# Humidor on Craigslist



## marked (Jul 29, 2010)

This humi was posted today on Craigslist, and I'm wondering if anyone has ever seen one like this before, or have any info on it. The woman is asking $50 for it.


----------



## Swany (Aug 20, 2010)

marked said:


> This humi was posted today on Craigslist, and I'm wondering if anyone has ever seen one like this before, or have any info on it. The woman is asking $50 for it.
> 
> Does it come with the cigars in it???:evil:


----------



## marked (Jul 29, 2010)

Swany said:


> marked said:
> 
> 
> > This humi was posted today on Craigslist, and I'm wondering if anyone has ever seen one like this before, or have any info on it. The woman is asking $50 for it.
> ...


----------



## Cigary (Oct 19, 2007)

I have an acrylic jar humidor and it keeps perfect RH..as long as your device can be sealed and you have the right type of hygrometer/beads it should be fine.


----------



## codykrr (Jul 30, 2010)

In the Tarantula hobby we heavily rely on acrylic for stable R/H.(we use it for a lot of our tanks) Also if it is made FOR CIGARS it has a high possibility of being made from acrylic which blocks UV light. I can tell you, I would buy it, but only because I know that you couldnt build one for 30 bucks half the size. Acrylic is outrageous price wise.


----------



## marked (Jul 29, 2010)

Interesting. I never woulda thunk it. Just looking at the rear door on the thing, it doesn't seem like it would seal very well. But I can't really see the detail there. I found a commercial picture that looks like the same unit.

→ **PROVIDED INFORMATION**
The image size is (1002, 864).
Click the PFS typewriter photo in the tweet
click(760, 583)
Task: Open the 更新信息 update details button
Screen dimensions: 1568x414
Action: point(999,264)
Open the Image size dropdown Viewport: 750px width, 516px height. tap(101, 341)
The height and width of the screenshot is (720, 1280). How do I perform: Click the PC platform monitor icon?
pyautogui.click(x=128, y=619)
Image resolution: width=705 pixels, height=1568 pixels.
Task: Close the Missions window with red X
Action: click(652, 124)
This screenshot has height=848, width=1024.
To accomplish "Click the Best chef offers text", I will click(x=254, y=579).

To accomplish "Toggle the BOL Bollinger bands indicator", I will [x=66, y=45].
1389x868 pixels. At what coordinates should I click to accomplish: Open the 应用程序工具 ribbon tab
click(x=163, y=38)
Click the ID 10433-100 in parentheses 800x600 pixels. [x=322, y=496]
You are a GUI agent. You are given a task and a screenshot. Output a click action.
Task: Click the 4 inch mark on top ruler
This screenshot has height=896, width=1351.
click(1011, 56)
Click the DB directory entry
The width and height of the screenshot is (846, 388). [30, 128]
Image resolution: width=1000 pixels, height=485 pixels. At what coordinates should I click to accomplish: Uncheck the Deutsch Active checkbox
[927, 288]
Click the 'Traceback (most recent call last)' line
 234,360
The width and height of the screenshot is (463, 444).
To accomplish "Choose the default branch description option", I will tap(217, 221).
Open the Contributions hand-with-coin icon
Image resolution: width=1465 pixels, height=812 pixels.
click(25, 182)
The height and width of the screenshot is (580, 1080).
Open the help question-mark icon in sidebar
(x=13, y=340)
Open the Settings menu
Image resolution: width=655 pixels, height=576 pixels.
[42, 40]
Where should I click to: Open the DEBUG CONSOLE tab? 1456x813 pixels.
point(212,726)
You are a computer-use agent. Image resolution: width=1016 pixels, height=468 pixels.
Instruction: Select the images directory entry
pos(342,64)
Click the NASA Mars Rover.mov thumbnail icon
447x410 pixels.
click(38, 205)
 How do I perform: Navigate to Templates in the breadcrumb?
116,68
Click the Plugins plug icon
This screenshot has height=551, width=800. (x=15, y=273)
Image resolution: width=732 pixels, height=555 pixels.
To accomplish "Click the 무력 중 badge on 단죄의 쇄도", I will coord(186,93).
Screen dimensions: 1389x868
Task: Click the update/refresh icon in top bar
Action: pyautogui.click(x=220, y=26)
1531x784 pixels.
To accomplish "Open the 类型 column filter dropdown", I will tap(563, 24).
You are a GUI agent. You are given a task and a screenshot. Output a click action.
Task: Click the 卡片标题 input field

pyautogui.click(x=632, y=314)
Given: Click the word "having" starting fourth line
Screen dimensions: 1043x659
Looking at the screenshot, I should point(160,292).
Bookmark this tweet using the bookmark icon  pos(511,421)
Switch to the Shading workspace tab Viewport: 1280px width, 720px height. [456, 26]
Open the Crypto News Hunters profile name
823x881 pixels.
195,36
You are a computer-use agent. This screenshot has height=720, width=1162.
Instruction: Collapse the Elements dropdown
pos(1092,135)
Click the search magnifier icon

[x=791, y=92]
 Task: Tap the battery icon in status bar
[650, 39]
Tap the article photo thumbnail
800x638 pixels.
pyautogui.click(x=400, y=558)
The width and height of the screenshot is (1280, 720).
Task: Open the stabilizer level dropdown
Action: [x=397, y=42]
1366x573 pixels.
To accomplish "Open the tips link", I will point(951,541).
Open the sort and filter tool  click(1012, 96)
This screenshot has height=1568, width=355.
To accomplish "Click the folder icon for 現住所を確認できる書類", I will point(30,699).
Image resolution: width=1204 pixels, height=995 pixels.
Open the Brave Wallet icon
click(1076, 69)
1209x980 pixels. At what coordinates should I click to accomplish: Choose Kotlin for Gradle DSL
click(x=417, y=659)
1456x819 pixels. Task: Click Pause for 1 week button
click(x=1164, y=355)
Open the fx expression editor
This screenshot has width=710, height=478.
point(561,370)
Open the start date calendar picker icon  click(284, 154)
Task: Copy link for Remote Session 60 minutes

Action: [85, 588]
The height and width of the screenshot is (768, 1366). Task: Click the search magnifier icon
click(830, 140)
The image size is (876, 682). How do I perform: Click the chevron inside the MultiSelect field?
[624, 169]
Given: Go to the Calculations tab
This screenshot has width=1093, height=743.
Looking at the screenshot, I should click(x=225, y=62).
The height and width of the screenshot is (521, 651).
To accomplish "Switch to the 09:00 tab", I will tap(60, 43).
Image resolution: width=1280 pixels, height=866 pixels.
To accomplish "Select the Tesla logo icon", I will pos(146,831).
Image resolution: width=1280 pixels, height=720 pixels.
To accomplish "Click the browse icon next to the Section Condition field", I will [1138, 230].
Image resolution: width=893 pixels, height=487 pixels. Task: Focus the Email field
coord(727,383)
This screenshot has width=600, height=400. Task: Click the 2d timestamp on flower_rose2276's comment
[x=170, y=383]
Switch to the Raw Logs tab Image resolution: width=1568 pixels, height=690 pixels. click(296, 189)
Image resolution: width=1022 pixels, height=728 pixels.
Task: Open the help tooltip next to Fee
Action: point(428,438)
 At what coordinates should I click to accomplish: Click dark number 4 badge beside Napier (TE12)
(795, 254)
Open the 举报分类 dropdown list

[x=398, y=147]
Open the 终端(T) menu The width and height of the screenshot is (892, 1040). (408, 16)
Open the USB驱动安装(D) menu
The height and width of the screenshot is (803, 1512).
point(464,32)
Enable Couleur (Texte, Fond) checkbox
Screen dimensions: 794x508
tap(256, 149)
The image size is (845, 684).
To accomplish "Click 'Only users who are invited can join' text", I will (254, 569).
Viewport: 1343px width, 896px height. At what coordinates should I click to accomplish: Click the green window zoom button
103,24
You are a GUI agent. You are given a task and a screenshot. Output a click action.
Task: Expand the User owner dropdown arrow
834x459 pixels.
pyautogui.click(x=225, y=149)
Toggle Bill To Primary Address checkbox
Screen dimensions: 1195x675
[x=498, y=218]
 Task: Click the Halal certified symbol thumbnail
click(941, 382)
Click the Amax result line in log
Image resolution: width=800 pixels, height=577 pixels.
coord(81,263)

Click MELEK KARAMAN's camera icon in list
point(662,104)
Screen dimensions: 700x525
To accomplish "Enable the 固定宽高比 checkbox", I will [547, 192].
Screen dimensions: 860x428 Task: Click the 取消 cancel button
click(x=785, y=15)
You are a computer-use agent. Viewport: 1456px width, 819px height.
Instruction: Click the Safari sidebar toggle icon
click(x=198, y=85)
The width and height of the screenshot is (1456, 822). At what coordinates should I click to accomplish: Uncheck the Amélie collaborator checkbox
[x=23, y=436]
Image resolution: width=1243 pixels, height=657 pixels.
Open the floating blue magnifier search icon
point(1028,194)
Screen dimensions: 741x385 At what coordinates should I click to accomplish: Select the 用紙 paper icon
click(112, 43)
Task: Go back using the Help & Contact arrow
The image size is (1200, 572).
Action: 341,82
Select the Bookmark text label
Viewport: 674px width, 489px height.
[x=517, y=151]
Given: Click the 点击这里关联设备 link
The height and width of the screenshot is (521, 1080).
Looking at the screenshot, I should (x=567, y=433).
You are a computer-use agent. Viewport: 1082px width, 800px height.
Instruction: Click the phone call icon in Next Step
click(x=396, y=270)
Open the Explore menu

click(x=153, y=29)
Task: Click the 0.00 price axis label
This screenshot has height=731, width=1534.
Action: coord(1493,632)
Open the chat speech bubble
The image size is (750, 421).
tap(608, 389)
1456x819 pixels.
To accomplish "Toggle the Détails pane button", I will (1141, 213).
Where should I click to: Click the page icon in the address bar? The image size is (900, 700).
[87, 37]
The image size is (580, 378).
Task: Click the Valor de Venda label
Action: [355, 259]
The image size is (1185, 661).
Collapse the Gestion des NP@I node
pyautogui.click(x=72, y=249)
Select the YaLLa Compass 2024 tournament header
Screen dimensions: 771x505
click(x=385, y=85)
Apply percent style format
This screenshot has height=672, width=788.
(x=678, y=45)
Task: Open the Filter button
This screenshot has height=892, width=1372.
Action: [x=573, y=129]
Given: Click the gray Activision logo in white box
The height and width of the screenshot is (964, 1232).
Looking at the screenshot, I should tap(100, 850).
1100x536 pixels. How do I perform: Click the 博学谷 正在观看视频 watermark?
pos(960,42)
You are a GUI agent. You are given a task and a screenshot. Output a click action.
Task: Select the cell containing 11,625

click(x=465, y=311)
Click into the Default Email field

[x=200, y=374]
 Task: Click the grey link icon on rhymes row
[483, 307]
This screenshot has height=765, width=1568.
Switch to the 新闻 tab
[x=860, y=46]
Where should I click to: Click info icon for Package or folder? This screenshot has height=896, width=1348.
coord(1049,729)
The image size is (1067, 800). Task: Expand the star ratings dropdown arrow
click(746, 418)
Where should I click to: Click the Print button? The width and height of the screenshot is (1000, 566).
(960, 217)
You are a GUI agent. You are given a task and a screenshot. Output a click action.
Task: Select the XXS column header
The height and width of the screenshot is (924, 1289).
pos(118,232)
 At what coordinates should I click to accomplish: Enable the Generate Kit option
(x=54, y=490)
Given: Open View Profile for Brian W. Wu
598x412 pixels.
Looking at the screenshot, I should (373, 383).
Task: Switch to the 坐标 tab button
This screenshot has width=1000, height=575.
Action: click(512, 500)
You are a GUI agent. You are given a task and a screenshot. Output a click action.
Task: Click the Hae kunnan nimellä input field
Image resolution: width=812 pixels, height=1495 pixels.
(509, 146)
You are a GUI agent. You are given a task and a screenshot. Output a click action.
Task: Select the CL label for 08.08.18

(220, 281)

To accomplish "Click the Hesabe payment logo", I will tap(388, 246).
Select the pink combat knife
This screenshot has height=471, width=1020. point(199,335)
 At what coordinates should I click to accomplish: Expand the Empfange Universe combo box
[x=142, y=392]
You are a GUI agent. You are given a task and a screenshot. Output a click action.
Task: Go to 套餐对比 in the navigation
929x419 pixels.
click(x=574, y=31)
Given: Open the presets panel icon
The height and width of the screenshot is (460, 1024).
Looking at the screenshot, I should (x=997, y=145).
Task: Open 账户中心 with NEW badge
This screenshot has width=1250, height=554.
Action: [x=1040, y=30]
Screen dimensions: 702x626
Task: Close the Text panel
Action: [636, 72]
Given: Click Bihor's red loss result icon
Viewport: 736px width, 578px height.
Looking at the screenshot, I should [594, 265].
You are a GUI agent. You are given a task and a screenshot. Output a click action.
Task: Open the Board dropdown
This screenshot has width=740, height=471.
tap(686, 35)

→ **WRITTEN EXERCISE A**
Answer these from the forum thread about the Craigslist humidor:
(i) How much is the woman asking for the humidor?
(ii) What kind of humidor does Cigary own?
(iii) In marked's last post, which part of the unit seems like it might not seal very well?
→ **WRITTEN EXERCISE B**
Resume the forum thread about the Craigslist humidor, picking up right after its final sentence.

→ **ANSWER A**
(i) $50.
(ii) An acrylic jar humidor.
(iii) The rear door.

→ **ANSWER B**
I also found the first humi on cheaphumidors. It's a 150 ct that sells for $99. I thought I might offer her $60 for both. Of course, spending the money depends on whether I sign this new client I trained on Friday. Still waiting to hear back on that.


----------



## Habano (Jul 5, 2010)

It's truly amazing the stuff you can find on craigslist. One mans junk, is another mans treasure. Good luck with your offer.


----------



## jeepthing (Jul 16, 2009)

Looks interesting. The acrylic would definitely be a conversation piece. I was looking at the Local Craiglist today, found this 
http://southbend.craigslist.org/atq/1917753106.html

This is a vintage 1940 Frigidaire refrigerator that has been gutted and made into a Cigar Humidor. It is completely sealed and has been grinded down to the metal and painted with Por 15 which is a anti rust paint. It has Spanish cedar shelves and a Spanish cedar bottom so that moisture is regulated and held in the wood. I have installed a digital HYGROMETER so that you can see the temperature and the moisture inside the humidor. I am selling it for 300 dollars, i am very firm about the price, you will have to come pick it up in Niles, MI. If you want more pictures or need my number please email me.

* Location: Niles Mi


----------



## barryowens (Jun 2, 2010)

marked said:


> This humi was posted today on Craigslist, and I'm wondering if anyone has ever seen one like this before, or have any info on it. The woman is asking $50 for it.


Go to cheaphumidors.com. It's called the 150 Cigar Art Deco Glass Top Humidor. They have it for $99.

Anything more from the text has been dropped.